The Astrid Lindgren Memorial Award (ALMA) is the world's largest prize for children's and young adult literature. The award, which amounts to SEK 5 million, is awarded annually to a single recipient or to several. Authors, illustrators, oral storytellers and those active in reading promotion may be rewarded. The award is designed to promote interest in children's and young adult literature, and in children's rights, globally. An expert jury selects the winners from candidates nominated by institutions and organisations worldwide. The Astrid Lindgren Memorial Award is administered by the Swedish Arts Council.The award has a wonderfully long list of nominated candidates, and this year they include a number of German-speaking writers and especially illustrators: Jutta Bauer, Rotraut Susanne Berner, Aljoscha Blau, Wolf Erlbruch, Nikolaus Heidelbach, Binette Schroeder, Austrian Lisbeth Zwerger and the writers Paul Maar and Jutta Richter along with the Austrian Renate Welsh-Rabady.
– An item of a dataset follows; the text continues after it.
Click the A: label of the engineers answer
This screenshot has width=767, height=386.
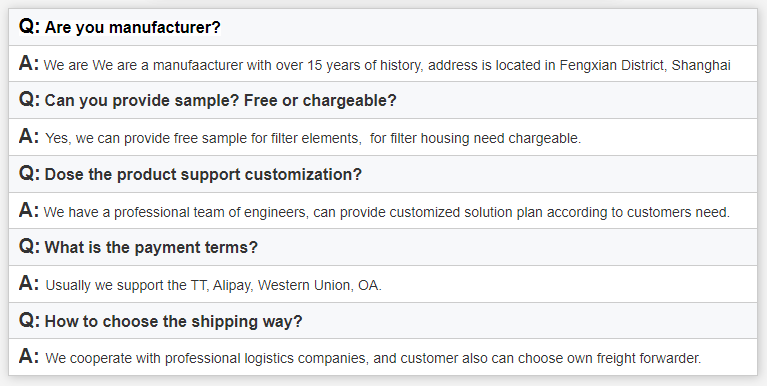click(29, 210)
I must say I do find many German children's books beautifully illustrated, even though my taste tends to the British because, well, that's what I grew up with. I've tried to find links that take you to some of their work, so do have a look. What I particularly like about German children's books is that most of them avoid the pink and sparkly trap you often see in British bookshops. So even books about fairies won't give you what the Germans charmingly term "eye cancer".
Although the award is international, it's quite telling that it comes from Sweden, where they have a tradition of children's literature that's hugely, hugely popular in Germany. And probably not only because you can buy the books at Ikea. I'm sure there are at least five Pippi Longstockings at every fancy dress party across the country, with more recently arrived characters boasting their own musicals and the like. My favourite is probably Astrid Lindren's rib-ticklingly naughty Karlsson-on-the-Roof. If anyone has a badge like the one shown on the Wikipedia page, by the way, you know what to give me for Christmas.
Anyway, like certain other countries with their own strong literary traditions, Sweden is not all that forward about importing books. A recent article in the trade mag Börsenblatt mentions 20 literary titles sold from Germany to Sweden last year, compared to 144 in the other direction. Interestingly - and here we do see a difference to the English-speaking world, 33 children's books sold to Sweden in 2010 (although again, a more weighty 150 went from Sweden to Germany).
But never mind. At least there's reason to celebrate with all these illustrators singled out for attention. Why not give them a little bit of yours too?